Pages

Tentang Penulis


Ketika Tuhan memberikan sebuah misi,
Dia selalu 
memasukkan kita ke dalam sebuah proses,
sebuah proses pemurnian,
sebuah proses kebijakan,
sebuah proses ketaatan,
sebuah proses doa.
(Paus Fransiskus) 



Saya sungguh bersyukur dipanggil bekerja di ladang-Nya. Andai kata tidak, saya akan seperti kebanyakan orang, yaitu kurang peduli dengan hidup kerohanian, bahkan mungkin saya juga akan terhilang karena berkat-berkat yang telah saya terima.

Saya adalah seorang ibu rumah tangga biasa yang ditangkap Tuhan untuk menjalankan Amanat Agung-Nya (Mat 28:18-20 - Yesus berkata: "Kepada-Ku telah diberikan segala kuasa di sorga dan di bumi. Karena itu pergilah, jadikanlah semua bangsa murid-Ku ... dan ajarlah mereka melakukan segala sesuatu yang telah Kuperintahkan kepadamu. Dan ketahuilah, Aku menyertai kamu senantiasa sampai kepada akhir zaman.").



Tepat di hari ulang tahunku yang ke 24, saya sungguh berbahagia karena mulai hari itu saya menjadi anak angkat Allah (Gal 4:5-7).

Setelah dibaptis dalam Gereja Katolik, saya sangat kecewa karena melihat salah satu teman saya (X) yang begitu akrab dengan para Romo, para frater dan para Suster tetapi kehidupannya tidak berpadan dengan injil Kristus. 



Rupanya Tuhan tidak ingin saya menjadi seperti "kapal selam". Lalu Dia memanggil saya menjadi pengurus di lingkungan. Karena begitu besar kasih-Nya kepada saya, Dia memanggil saya untuk bergabung dengan "Kelompok Pendalaman Iman Theresia Lisiux". Melalui renungan-renungan komunitas inilah saya mulai tahu penyebab kecewaan saya.

## Latihan Soal
#1 Jawablah pertanyaan berikut berdasarkan artikel tentang penulis di atas.
(a) Pada hari ulang tahun yang keberapa penulis menjadi anak angkat Allah?
(b) Penulis menyebut dirinya sebagai apa?
(c) Penulis dipanggil untuk bergabung dengan kelompok apa?
#2 Teruskan artikel tentang penulis mulai dari kalimat terakhirnya.

## Baris yang Diberikan
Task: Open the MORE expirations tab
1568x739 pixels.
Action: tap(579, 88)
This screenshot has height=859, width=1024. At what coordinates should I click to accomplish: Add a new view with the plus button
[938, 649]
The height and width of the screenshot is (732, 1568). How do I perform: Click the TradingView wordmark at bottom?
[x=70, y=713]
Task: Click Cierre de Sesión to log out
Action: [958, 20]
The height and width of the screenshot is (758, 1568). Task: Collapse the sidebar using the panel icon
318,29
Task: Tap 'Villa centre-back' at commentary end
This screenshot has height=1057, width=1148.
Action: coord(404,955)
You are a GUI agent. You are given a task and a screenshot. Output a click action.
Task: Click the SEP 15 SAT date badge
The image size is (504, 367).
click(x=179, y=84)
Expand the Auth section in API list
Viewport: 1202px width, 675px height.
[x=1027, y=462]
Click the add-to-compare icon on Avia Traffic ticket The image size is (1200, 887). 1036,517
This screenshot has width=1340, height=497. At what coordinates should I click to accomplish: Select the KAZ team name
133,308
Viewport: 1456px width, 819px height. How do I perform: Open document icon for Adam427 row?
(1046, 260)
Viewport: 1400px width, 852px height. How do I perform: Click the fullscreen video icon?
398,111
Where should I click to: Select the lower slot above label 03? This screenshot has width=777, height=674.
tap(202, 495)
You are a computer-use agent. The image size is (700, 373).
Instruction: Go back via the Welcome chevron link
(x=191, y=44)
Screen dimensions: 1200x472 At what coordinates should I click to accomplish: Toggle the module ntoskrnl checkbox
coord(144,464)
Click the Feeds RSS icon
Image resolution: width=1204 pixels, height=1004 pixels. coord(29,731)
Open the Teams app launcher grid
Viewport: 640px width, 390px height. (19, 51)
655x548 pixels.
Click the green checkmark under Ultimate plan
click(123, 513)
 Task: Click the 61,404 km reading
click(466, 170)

## Jawaban Tiap Soal
#1
(a) Pada hari ulang tahunnya yang ke-24.
(b) Seorang ibu rumah tangga biasa.
(c) "Kelompok Pendalaman Iman Theresia Lisiux".

#2
Entah apa yang ada dalam pikiran ibu Yovita sehingga mempercayakan saya untuk membuat "Warta KPI TL", padahal saat itu saya belum mengenal Kitab Suci dan tidak pernah belajar tulis-menulis. Karena saya mau belajar taat pada pimpinan, maka saya melaksanakannya dengan sepenuh hati.

Dengan berjalannya waktu, saya mengetahui bahwa seorang Kristiani tidak dapat menjadi berkat bagi sesamanya karena mereka "mengenakan pakaian yang baru" "tanpa menanggalkan yang lama" (Bdk. 2 Kor 5:4) . 

Hal inilah yang menyebabkan mereka menjadi batu sandungan bagi sesamanya karena mereka hanya melakukan "kegiatan rohani" tanpa mempunyai "kehidupan rohani".




Tanggal 1 Februari 2014 ketika berada di jalan raya, tiba-tiba ada perasaan prihatin dengan grup BBM BIAK lingkungan, grupnya sepi tidak ada komunikasi antar anggotanya. Lalu saya mendapatkan ide untuk membuat renungan kecil berdasarkan penanggalan Liturgi




Suatu hari ibu Oentari, salah satu pembaca renungan "Sarapan Pagi Agar Jiwa Kita Disegarkan Oleh-Nya" mengusulkan agar renungan ini dimasukkan ke dalam "blog" agar bisa dilihat lagi jika membutuhkannya. 


Beliau dengan penuh semangat memberikan makalah tentang cara pembuatan blog. Karena gaptek, hal ini tidak terealisasi meskipun saya sudah berjanji pada Tuhan untuk menyebarkan "Amanat Agung-Nya" melalui blog.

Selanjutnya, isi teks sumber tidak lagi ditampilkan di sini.